A solid-state light source device comprising a solid-state light emitting element, comprising
A substrate on which at least one or more solid state light emitting devices are mounted on one side;
Within a predetermined region of a plane parallel to the substrate surface, the position of the solid light emitting element on the substrate is moved to a different position within the plane within a predetermined time within the time resolution of human eyes. A motion mechanism that applies motion to the substrate to repeat motion to return to the position of
A solid-state light source device provided. In the solid-state light source device according to claim 1,
The solid-state light source device is a plurality of solid-state light-emitting elements, which are arranged on the one surface of the substrate with a gap of at least one width of the solid-state light-emitting elements.
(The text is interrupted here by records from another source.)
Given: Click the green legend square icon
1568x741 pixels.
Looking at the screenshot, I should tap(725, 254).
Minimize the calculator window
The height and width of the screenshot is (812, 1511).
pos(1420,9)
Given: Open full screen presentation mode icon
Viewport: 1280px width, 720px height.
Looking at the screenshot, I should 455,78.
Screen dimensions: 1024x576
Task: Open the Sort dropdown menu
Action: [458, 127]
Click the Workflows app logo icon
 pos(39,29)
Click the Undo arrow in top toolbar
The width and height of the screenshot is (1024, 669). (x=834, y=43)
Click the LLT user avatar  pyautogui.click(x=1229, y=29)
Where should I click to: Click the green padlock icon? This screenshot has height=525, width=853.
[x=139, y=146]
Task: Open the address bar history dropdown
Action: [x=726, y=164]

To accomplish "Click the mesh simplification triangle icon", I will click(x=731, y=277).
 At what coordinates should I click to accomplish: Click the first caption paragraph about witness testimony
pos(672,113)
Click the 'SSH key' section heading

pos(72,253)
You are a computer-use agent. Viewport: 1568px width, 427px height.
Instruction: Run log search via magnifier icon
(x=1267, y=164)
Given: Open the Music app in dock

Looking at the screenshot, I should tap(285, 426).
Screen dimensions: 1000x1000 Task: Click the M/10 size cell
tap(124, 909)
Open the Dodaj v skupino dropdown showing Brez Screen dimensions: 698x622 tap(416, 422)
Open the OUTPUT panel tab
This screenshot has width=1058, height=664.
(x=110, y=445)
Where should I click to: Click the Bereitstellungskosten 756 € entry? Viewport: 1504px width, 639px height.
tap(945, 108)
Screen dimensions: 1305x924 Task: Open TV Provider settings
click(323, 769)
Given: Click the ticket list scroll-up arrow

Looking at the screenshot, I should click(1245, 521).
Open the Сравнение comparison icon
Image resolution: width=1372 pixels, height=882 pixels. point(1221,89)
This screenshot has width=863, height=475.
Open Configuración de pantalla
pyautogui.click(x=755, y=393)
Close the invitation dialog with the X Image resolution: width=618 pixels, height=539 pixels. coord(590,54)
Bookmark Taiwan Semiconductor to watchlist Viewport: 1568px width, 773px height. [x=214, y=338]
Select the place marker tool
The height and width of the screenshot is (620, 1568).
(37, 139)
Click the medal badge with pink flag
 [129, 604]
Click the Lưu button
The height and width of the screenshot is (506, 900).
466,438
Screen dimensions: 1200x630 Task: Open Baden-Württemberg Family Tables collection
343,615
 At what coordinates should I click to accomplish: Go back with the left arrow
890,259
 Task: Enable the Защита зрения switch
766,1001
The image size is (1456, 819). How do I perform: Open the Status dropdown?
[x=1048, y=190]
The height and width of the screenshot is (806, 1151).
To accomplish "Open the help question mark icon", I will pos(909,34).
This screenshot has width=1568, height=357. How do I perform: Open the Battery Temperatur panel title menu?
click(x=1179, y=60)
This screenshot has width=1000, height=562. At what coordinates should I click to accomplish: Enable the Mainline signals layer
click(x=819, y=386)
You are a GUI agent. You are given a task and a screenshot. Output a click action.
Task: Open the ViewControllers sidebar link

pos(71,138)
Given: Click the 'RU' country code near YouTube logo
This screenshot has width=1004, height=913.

In the solid-state light source device according to claim 2,
The solid light emitting devices are at least four or more, and each of the solid light emitting devices has a first direction along the one surface of the substrate and a second direction orthogonal to the first direction. And the solid light emitting devices are spaced apart from each other by one width.
The solid-state light source device, wherein the movement mechanism is configured to provide movement of the substrate in the first direction and the second direction. In the solid-state light source device according to claim 1,
The plurality of solid state light emitting devices are arranged adjacent to each other in a first direction along the one surface of the substrate,
The motion mechanism is a solid state light source device, which applies the motion in a second direction orthogonal to the first direction.   The electronic device which employ | adopted the solid-state light source device of any one of Claims 1-4 as a light emission source. In the electronic device according to claim 5,
The electronic device is a headlamp of a vehicle. In the electronic device according to claim 5,
The electronic device is an image projection device for a vehicle. In the electronic device according to claim 5,
The electronic device is a head-up display. In the electronic device according to claim 5,
The electronic device is a projector.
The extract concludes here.